# Should I get the CCP?



## mik3gun (Sep 15, 2010)

Hi guys.

I am thinking about to buy a gun, but for the moments I dont think to carry this concealed or for self defense. I would like to practice in the range, and go to some IDPA practice. I am in FL miami

Should I get concealed carry permit?

If I dont need this, I think I can carry the gun in the car while going to the range.. but should be the gun under the seat unload or what?

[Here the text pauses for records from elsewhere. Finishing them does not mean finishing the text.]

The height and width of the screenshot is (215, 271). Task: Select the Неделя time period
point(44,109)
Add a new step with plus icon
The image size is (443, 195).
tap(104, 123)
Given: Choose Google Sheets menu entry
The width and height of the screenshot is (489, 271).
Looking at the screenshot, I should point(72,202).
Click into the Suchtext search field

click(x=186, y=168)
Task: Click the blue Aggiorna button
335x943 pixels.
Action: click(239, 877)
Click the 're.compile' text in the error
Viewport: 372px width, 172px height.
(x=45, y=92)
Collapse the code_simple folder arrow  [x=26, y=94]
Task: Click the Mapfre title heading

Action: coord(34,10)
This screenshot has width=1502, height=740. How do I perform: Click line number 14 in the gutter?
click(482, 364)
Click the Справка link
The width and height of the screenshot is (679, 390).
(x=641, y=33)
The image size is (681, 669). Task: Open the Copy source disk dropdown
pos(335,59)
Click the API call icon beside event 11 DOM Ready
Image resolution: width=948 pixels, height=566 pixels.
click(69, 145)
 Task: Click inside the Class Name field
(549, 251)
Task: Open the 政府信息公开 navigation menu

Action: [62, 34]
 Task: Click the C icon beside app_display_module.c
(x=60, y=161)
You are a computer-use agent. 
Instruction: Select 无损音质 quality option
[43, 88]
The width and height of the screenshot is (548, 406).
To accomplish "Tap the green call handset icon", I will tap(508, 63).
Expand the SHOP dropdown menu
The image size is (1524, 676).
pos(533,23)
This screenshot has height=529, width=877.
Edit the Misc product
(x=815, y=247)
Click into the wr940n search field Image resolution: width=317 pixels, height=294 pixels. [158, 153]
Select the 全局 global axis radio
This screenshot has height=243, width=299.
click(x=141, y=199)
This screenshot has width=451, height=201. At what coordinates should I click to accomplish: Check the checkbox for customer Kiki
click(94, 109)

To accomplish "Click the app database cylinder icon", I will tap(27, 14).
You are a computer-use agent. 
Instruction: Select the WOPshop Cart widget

or for example can I keep the gun in the car for self defense at home or in the car?

Thanks


----------



## tony pasley (May 6, 2006)

I would recommend yes. First you can carry in your car when traveling in those state that honor your states. Second you tell your elected officals that you support the right of citizens to be armed and if they want to keep thier jobs don't try to infringe on that right. Third If a year from now you do decide you want or need to carry you don't have to wait to go through all the hoops to get legal.


----------



## kg333 (May 19, 2008)

mik3gun said:


> If I dont need this, I think I can carry the gun in the car while going to the range.. but should be the gun under the seat unload or what?


See Question 6 here:
Concealed Carry Reciprocity - Division of Licensing, FDACS

In other words, no, unloaded and under your seat would likely not be lawful without a CC permit, unless in a case of some kind. However, I'm not a lawyer, so take that advice at your own risk.

FL carry permits are one of the easier to obtain CCW permits, from what I hear. I'd recommend going ahead and getting it.

Whatever your choice, _make sure you do your homework_. It's much better to be well-informed about how and where you can carry, rather than trying to explain to the judge that you didn't know.

KG


----------